┏━━

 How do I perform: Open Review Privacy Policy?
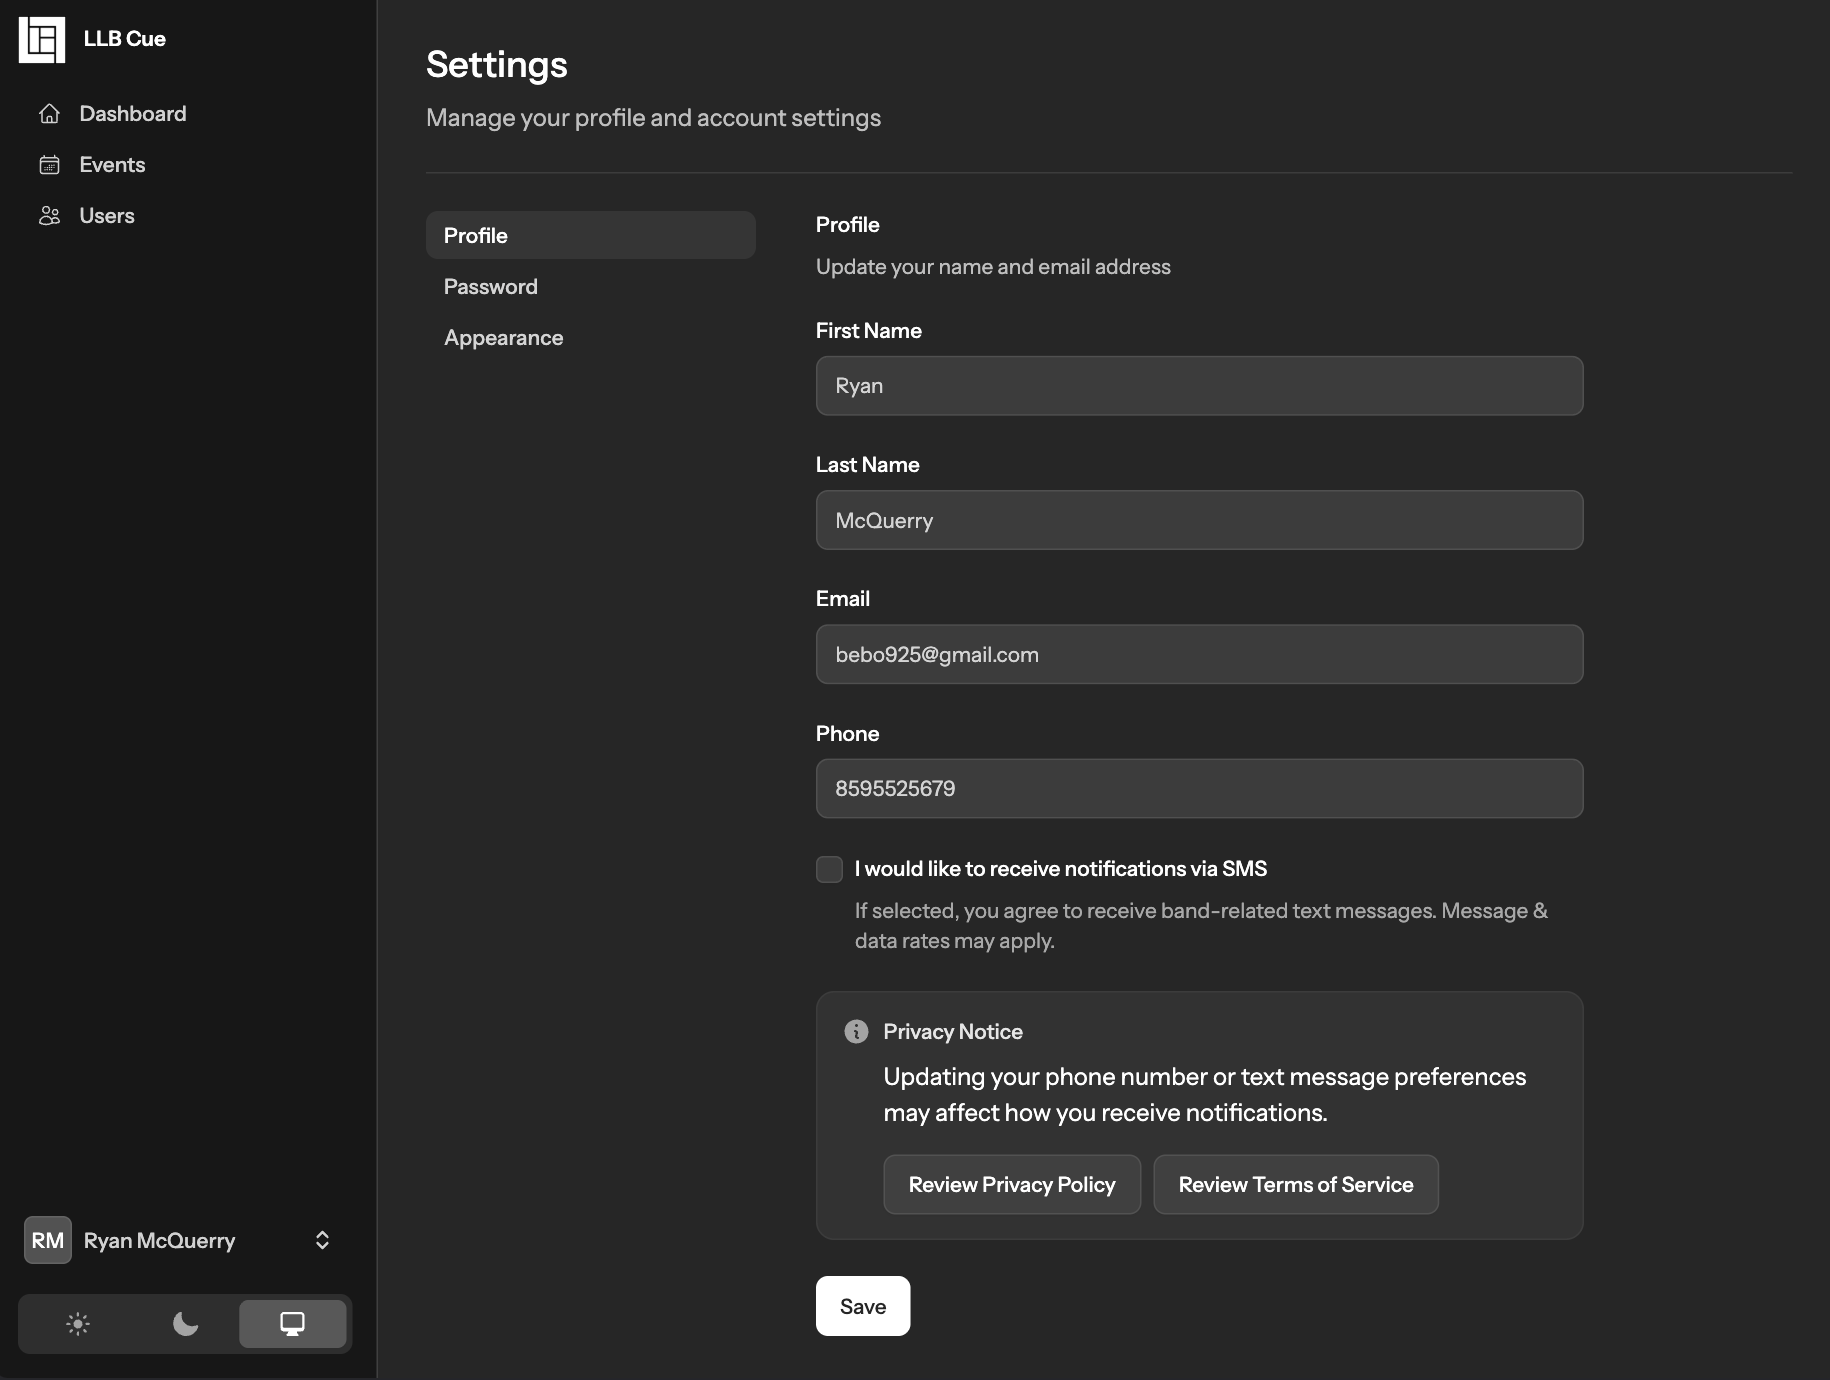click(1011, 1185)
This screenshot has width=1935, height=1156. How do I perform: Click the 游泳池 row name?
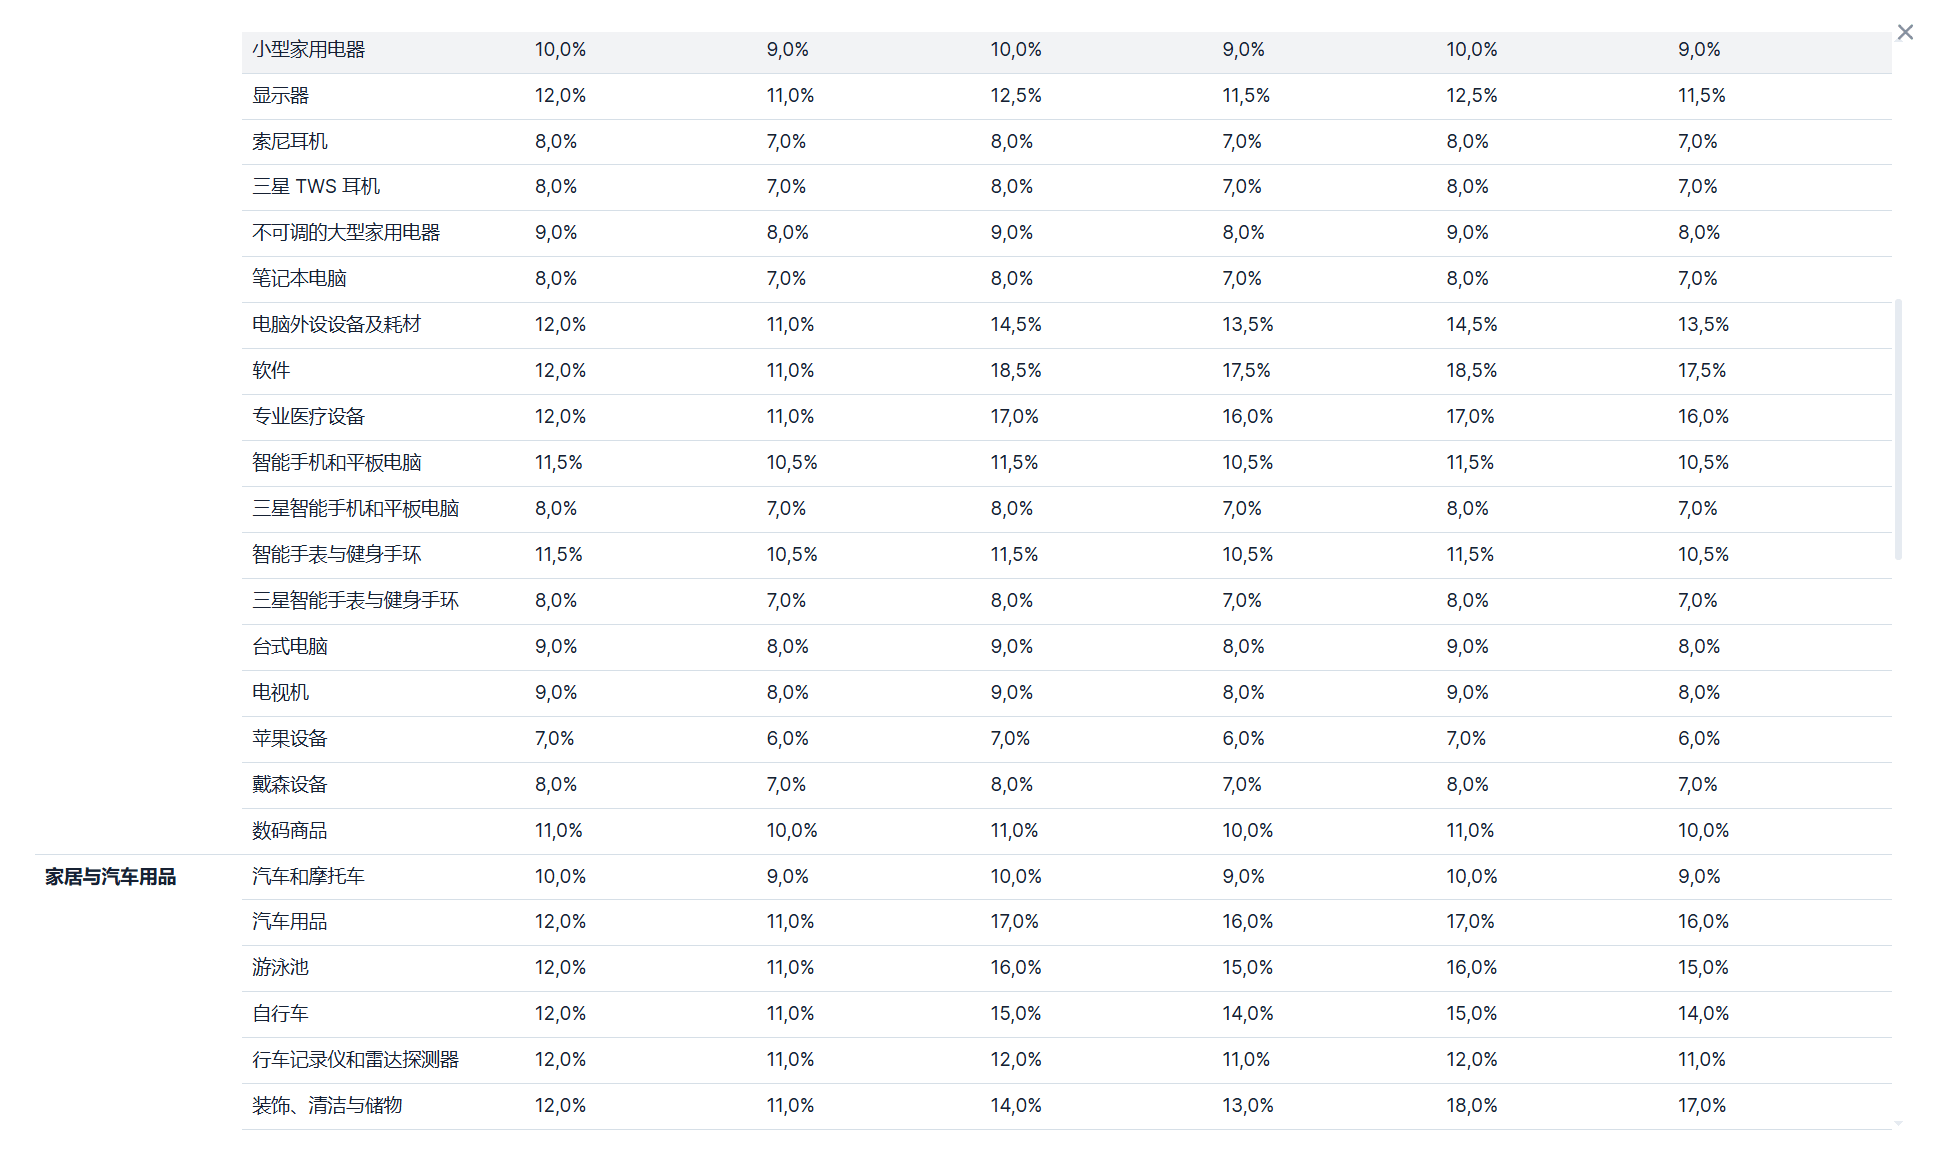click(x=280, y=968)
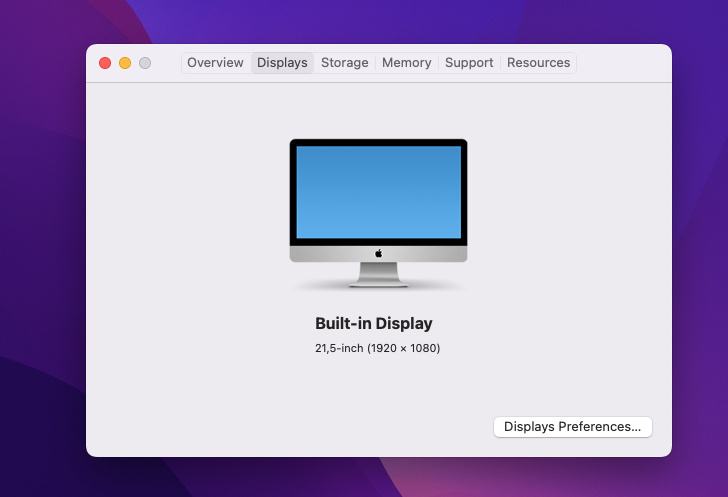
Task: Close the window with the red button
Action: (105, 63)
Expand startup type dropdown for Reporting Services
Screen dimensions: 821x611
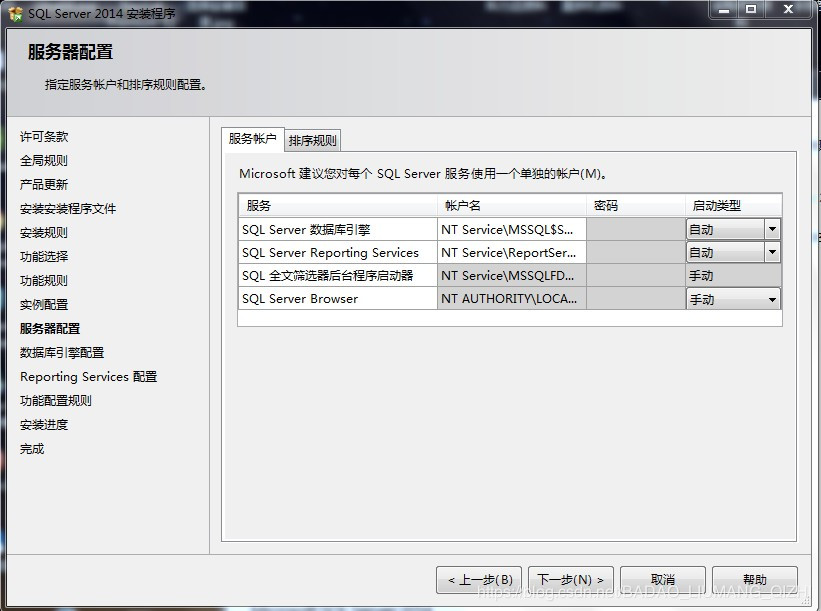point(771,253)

┗━━

= EXERCISE AIM =
When you find the line that contains "This screenshot has", retype it and every line after it through the end of the data above, exactly, with no pictures.

= EXERCISE OUTPUT =
This screenshot has width=1935, height=1156. How do I perform: Click the 游泳池 row name?
click(x=280, y=968)
Task: Close the window with the red button
Action: (105, 63)
Expand startup type dropdown for Reporting Services
Screen dimensions: 821x611
point(771,253)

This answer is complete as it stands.